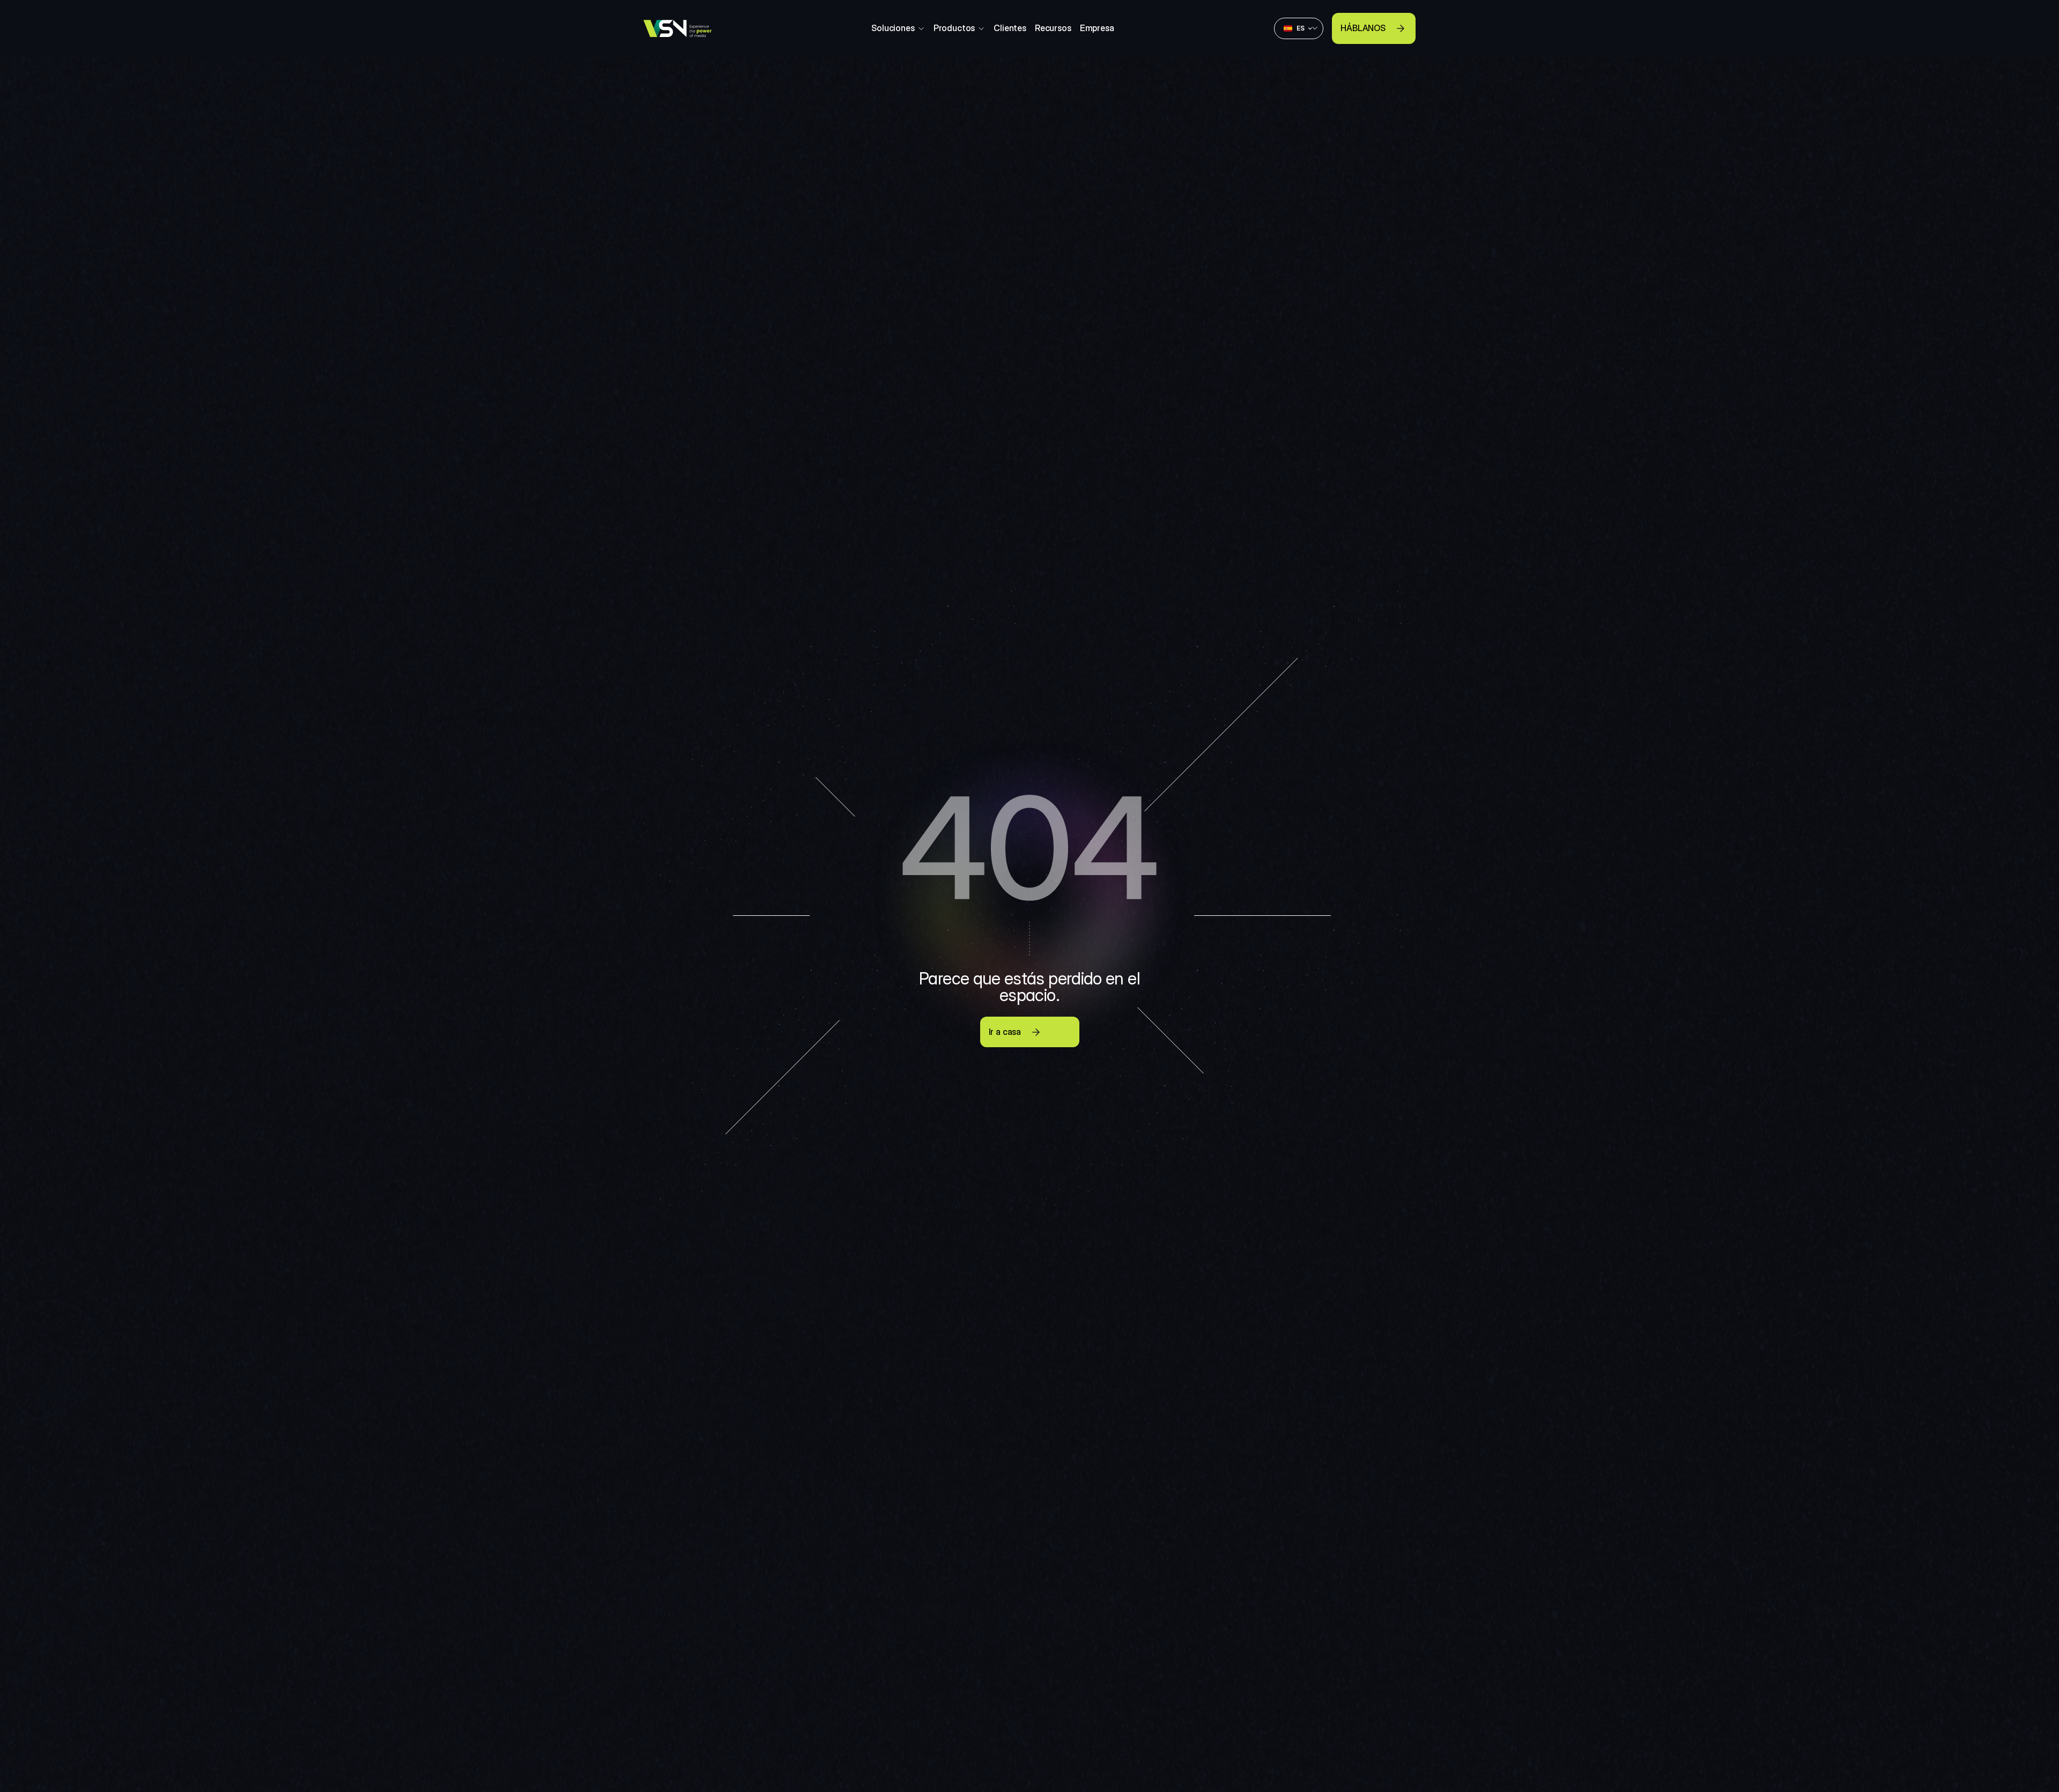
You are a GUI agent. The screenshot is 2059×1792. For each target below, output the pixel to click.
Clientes (1010, 28)
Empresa (1097, 28)
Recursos (1053, 28)
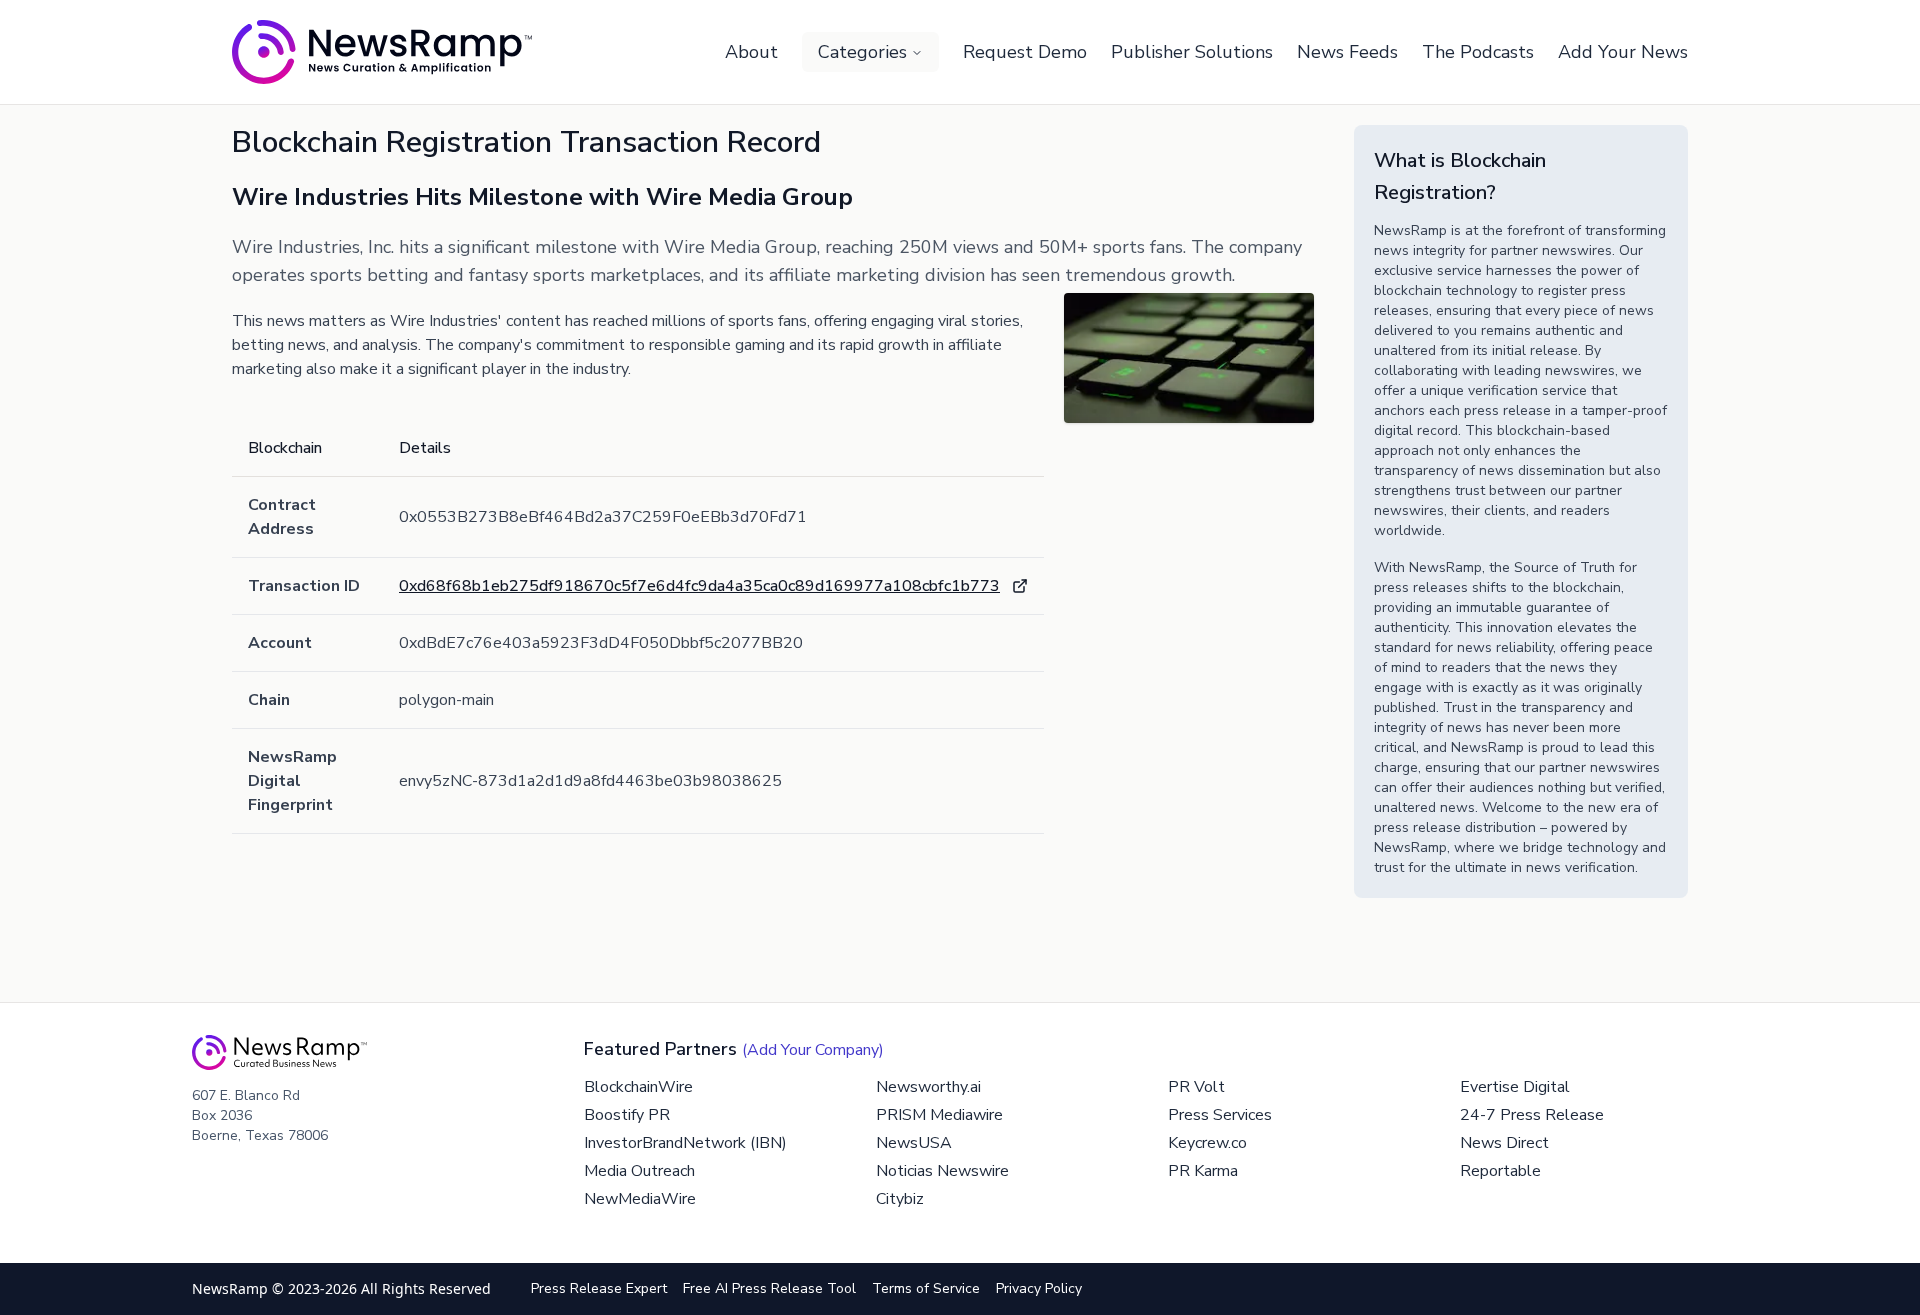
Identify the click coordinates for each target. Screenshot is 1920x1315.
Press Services (1220, 1115)
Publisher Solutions (1192, 52)
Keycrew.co (1207, 1143)
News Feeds (1347, 52)
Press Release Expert (599, 1288)
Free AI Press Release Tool (769, 1288)
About (751, 52)
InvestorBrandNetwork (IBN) (685, 1143)
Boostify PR (627, 1115)
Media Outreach (639, 1171)
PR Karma (1203, 1171)
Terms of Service (926, 1288)
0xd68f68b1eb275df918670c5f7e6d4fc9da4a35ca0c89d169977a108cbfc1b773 (699, 586)
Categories (862, 52)
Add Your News (1623, 52)
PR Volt (1196, 1087)
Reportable (1500, 1171)
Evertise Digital (1515, 1087)
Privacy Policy (1039, 1288)
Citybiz (900, 1199)
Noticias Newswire (942, 1171)
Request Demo (1025, 52)
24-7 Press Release (1532, 1115)
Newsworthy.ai (928, 1087)
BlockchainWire (638, 1087)
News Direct (1504, 1143)
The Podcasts (1478, 52)
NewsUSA (914, 1143)
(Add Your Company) (813, 1050)
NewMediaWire (640, 1199)
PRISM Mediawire (939, 1115)
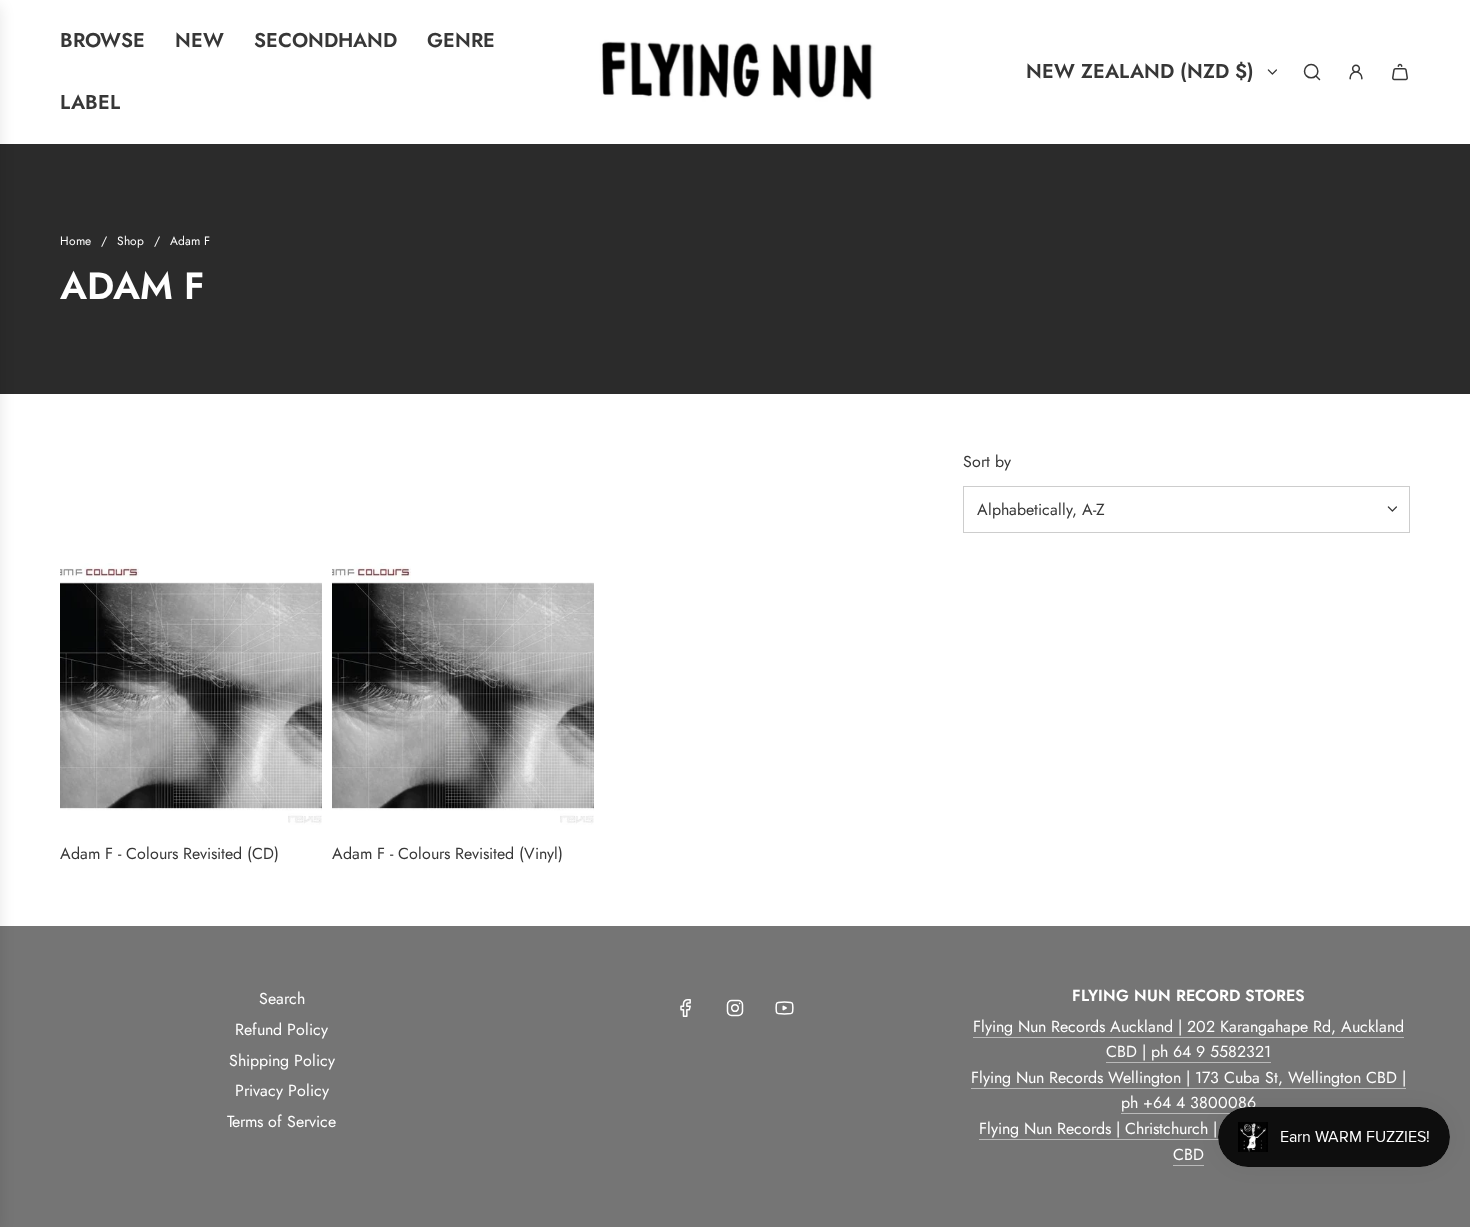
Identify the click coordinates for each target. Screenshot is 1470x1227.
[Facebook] (686, 1008)
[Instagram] (735, 1008)
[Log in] (1356, 72)
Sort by (987, 462)
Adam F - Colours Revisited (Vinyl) (447, 853)
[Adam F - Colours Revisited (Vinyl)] (463, 694)
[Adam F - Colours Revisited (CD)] (191, 694)
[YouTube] (784, 1008)
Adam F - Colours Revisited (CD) (169, 853)
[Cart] (1400, 72)
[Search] (1312, 72)
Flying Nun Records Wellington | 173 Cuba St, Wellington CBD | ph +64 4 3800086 (1188, 1090)
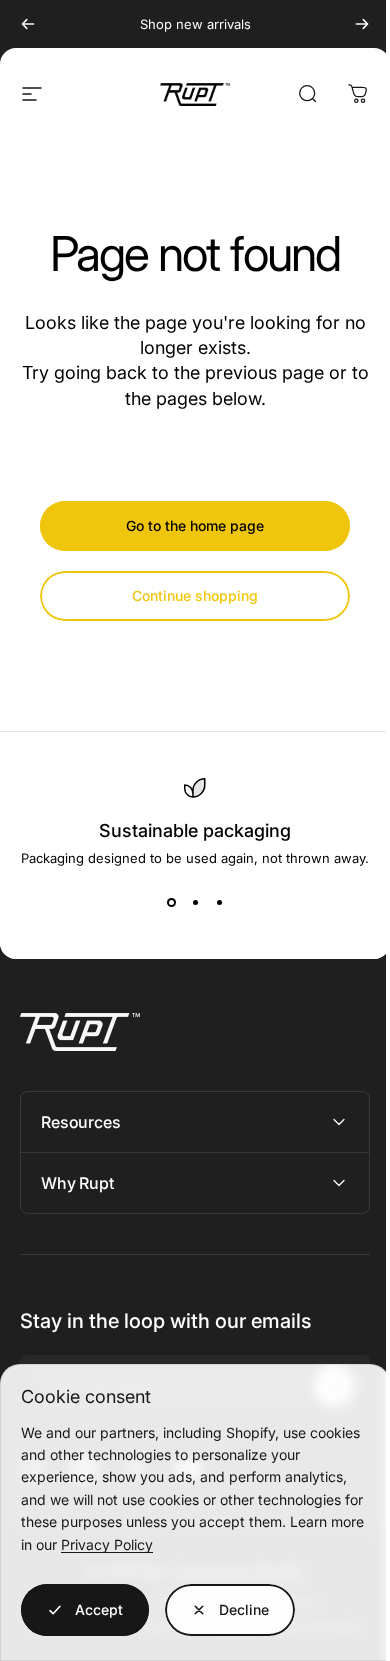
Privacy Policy (107, 1544)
^^^^^^^^
[EXERCISE] Hand back the data above exactly, with no images.

[RESULT OF THIS EXERCISE]
You are a GUI agent. The screenshot is 2059×1792. For each target below, output the pixel to click.
Clientes (1010, 28)
Empresa (1097, 28)
Recursos (1053, 28)
Identify the click coordinates for each target. Screenshot is 1920x1315.
Press Services (1220, 1115)
Publisher Solutions (1192, 52)
Keycrew.co (1207, 1143)
News Feeds (1347, 52)
Press Release Expert (599, 1288)
Free AI Press Release Tool (769, 1288)
About (751, 52)
InvestorBrandNetwork (IBN) (685, 1143)
Boostify PR (627, 1115)
Media Outreach (639, 1171)
PR Karma (1203, 1171)
Terms of Service (926, 1288)
0xd68f68b1eb275df918670c5f7e6d4fc9da4a35ca0c89d169977a108cbfc1b773 (699, 586)
Categories (862, 52)
Add Your News (1623, 52)
PR Volt (1196, 1087)
Reportable (1500, 1171)
Evertise Digital (1515, 1087)
Privacy Policy (1039, 1288)
Citybiz (900, 1199)
Noticias Newswire (942, 1171)
Request Demo (1025, 52)
24-7 Press Release (1532, 1115)
Newsworthy.ai (928, 1087)
BlockchainWire (638, 1087)
News Direct (1504, 1143)
The Podcasts (1478, 52)
NewsUSA (914, 1143)
(Add Your Company) (813, 1050)
NewMediaWire (640, 1199)
PRISM Mediawire (939, 1115)
Identify the click coordinates for each target. Screenshot is 1470x1227.
[Facebook] (686, 1008)
[Instagram] (735, 1008)
[Log in] (1356, 72)
Sort by (987, 462)
Adam F - Colours Revisited (Vinyl) (447, 853)
[Adam F - Colours Revisited (Vinyl)] (463, 694)
[Adam F - Colours Revisited (CD)] (191, 694)
[YouTube] (784, 1008)
Adam F - Colours Revisited (CD) (169, 853)
[Cart] (1400, 72)
[Search] (1312, 72)
Flying Nun Records Wellington | 173 Cuba St, Wellington CBD | ph +64 4 3800086 (1188, 1090)
Privacy Policy (107, 1544)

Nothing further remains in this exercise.